She’ll long be remember’d beloved and blest

For labors bestow’d on the sick and distress’d

We’ll also remember our good Phebe Ann [Jones],

Who daily is striving to do all she can,

She works at the Palm leaf and makes summer hats,

Likewise pretty fans and some table mats;

In all her employment, she’s cheerful and bright,

And her smiling countenance gives us delight.

Now, Anthony Roberts and George [Wickersham] we will name

They both are mechanicks of much skill and fame.

They are gifted in skill like the workmen of old

Who wrought for the temple wood, silver and gold

And as they in faith and good works do abound,

With pure love and union they both shall be crown’d

Let kind sister Sally [Bushnell] come next if you please,

And Patty [Bushnell] who make our good butter and cheese,

We know they are faithful in all their employ,

They cultivate good but the evil destroy.

Henry Cantrell and Chauncey [Sears] are worthy of praise,

Their labors are useful in various ways;

In the shop, at the mill on the farm with the team,

Their good deeds are flowing in one constant stream;

These brethren so faithful in all their employ.

We give them our blessing and wish them much joy;

And when all their labors are finishe’d and done,

We trust they will reign with the Daughter and Son.

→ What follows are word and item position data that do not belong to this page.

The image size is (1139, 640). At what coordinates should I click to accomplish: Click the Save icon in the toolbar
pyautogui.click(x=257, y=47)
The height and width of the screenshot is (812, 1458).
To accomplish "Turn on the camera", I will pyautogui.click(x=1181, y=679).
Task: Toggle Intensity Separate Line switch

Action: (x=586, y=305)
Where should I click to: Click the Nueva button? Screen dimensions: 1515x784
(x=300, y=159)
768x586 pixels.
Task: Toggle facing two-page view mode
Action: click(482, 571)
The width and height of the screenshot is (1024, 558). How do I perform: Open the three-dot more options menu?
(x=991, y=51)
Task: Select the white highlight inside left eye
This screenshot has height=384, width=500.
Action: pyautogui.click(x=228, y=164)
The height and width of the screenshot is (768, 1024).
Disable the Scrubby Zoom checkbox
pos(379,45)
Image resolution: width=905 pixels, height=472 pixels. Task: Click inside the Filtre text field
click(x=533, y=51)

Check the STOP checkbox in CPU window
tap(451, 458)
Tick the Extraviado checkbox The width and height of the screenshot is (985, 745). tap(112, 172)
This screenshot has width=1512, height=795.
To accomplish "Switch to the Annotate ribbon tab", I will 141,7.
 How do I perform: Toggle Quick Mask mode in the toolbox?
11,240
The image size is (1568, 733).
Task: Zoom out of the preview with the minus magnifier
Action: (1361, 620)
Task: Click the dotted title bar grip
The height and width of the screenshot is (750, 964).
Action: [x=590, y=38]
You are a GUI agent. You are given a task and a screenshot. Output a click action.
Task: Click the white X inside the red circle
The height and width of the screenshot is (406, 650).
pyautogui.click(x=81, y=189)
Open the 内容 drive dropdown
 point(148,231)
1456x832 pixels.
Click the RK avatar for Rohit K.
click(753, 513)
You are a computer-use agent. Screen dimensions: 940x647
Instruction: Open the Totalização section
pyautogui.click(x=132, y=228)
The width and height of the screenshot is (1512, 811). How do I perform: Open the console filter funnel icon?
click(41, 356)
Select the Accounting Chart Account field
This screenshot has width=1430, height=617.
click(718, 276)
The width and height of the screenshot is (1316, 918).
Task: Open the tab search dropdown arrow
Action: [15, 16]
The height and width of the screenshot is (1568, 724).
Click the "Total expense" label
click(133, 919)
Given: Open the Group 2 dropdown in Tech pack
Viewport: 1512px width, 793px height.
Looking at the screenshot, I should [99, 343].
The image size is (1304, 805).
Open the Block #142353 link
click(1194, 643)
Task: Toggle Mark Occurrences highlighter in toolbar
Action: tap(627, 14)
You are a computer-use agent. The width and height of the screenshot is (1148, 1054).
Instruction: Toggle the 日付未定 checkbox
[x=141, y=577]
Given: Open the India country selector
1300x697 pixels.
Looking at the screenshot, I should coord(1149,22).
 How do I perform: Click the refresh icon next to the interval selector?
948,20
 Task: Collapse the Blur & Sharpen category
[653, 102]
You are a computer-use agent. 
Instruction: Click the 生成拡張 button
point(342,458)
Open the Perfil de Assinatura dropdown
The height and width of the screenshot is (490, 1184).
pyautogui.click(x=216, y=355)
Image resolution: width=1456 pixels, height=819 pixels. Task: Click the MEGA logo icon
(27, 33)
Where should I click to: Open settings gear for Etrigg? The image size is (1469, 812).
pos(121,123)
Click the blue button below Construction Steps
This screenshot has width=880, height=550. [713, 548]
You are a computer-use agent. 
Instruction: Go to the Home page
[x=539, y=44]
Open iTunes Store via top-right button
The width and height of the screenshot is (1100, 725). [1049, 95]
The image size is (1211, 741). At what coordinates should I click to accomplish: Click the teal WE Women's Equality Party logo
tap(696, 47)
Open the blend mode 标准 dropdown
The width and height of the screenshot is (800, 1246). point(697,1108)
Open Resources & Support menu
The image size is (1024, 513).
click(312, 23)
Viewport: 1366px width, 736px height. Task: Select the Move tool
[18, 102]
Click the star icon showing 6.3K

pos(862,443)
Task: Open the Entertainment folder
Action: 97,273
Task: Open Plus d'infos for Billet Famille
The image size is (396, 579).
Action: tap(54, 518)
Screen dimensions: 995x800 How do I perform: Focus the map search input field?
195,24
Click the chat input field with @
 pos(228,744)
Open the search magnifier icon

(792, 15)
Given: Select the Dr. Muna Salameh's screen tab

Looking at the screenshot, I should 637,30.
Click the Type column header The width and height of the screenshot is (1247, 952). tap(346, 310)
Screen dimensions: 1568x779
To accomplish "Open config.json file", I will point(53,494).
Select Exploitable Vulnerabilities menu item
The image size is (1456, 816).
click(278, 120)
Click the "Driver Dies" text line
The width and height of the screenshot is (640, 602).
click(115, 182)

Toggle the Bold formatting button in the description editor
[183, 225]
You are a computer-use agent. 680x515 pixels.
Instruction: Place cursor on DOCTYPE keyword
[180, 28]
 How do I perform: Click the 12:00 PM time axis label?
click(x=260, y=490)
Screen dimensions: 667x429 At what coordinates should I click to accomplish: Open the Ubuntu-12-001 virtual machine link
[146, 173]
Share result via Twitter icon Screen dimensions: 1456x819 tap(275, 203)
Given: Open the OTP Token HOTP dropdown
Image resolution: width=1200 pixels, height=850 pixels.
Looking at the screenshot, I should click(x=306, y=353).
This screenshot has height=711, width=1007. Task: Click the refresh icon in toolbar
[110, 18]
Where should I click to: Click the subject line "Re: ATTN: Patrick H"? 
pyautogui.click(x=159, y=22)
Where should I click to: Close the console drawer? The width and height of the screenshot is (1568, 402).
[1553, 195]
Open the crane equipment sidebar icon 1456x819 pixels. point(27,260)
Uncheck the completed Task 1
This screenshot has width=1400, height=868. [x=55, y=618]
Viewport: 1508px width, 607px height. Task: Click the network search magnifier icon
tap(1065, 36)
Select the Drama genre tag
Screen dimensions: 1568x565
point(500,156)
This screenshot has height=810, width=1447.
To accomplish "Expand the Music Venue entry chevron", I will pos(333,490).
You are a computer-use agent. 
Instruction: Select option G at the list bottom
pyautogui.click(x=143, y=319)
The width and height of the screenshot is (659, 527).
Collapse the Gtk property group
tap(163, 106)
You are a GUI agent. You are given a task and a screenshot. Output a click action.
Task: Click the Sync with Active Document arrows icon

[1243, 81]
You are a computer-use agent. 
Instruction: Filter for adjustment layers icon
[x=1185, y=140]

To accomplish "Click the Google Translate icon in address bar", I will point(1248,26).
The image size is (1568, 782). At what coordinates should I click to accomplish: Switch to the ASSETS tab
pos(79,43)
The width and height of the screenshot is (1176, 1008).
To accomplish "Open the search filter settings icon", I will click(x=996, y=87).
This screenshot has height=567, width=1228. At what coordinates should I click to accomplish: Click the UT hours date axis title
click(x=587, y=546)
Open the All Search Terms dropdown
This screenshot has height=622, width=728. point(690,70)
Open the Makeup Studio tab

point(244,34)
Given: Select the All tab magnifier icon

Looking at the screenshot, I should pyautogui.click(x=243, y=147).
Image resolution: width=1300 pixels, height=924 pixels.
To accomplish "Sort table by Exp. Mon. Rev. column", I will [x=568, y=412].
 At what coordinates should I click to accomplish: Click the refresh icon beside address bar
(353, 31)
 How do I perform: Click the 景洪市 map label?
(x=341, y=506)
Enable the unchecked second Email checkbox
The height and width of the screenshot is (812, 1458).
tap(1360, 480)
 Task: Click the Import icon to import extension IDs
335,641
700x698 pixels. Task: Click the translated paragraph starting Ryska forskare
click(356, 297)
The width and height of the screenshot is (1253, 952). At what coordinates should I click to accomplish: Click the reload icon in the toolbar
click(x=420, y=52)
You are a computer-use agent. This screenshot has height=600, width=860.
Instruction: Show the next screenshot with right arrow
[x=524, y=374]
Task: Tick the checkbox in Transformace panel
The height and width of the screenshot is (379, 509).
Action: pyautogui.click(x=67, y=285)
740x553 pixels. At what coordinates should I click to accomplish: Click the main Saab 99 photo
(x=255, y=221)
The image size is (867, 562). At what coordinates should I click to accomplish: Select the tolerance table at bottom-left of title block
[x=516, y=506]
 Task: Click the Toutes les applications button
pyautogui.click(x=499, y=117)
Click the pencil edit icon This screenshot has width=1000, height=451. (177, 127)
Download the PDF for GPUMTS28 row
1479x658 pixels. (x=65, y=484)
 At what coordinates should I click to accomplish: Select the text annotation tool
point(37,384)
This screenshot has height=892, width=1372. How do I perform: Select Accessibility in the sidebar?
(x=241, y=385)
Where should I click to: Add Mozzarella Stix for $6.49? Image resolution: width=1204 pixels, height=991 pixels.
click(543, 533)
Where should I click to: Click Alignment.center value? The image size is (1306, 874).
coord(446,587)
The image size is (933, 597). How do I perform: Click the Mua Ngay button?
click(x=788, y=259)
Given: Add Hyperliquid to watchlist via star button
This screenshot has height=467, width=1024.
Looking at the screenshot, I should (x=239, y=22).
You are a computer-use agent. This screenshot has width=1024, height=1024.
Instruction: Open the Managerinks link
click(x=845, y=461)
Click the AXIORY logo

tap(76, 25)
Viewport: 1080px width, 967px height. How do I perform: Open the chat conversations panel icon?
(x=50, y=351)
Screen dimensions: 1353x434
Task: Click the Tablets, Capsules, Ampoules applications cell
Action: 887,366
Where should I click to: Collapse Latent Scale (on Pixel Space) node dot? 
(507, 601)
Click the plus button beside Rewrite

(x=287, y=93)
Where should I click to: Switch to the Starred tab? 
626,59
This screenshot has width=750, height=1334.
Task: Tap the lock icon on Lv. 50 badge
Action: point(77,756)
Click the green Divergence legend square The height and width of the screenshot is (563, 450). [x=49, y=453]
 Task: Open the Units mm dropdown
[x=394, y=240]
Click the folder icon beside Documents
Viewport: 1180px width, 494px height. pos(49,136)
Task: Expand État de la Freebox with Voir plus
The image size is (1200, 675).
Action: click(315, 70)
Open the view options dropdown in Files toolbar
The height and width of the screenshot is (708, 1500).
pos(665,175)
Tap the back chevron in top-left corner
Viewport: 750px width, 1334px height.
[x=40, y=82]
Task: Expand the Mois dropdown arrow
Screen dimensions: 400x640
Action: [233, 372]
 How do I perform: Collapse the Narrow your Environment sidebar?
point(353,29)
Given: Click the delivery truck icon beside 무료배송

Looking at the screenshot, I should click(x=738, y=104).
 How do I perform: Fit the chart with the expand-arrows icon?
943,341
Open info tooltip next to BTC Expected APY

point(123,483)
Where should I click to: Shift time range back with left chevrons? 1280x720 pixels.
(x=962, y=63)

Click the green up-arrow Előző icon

Now Nancy [Lockwood] and Charlotte [Bowns] kind Sisters are they,

Both careful to walk in the strait narrow way;

In deep tribulation they always endure,

And march on their way with the humble and pure.

Of Levi [Shaw] and Daniel [Fraser] we’ll next-take a view,

We know they are faithful, kind, honest and true;

Their faith by their works they’ve both fully shown,

We love them sincerely we freely must own.

Now Phebe [Van Houten] we’ll notice like Dorcas of old,

She’s made many garments which we can behold.

And Catharine [Van Houten] also is true in her place,

While smiles of contentment enliven her face.

These two worthy sisters so loving and kind

Are belov’d by all for their pureness of mind.

Resembling each other as near as two pins,

They bring to the mind two young roes that are twins.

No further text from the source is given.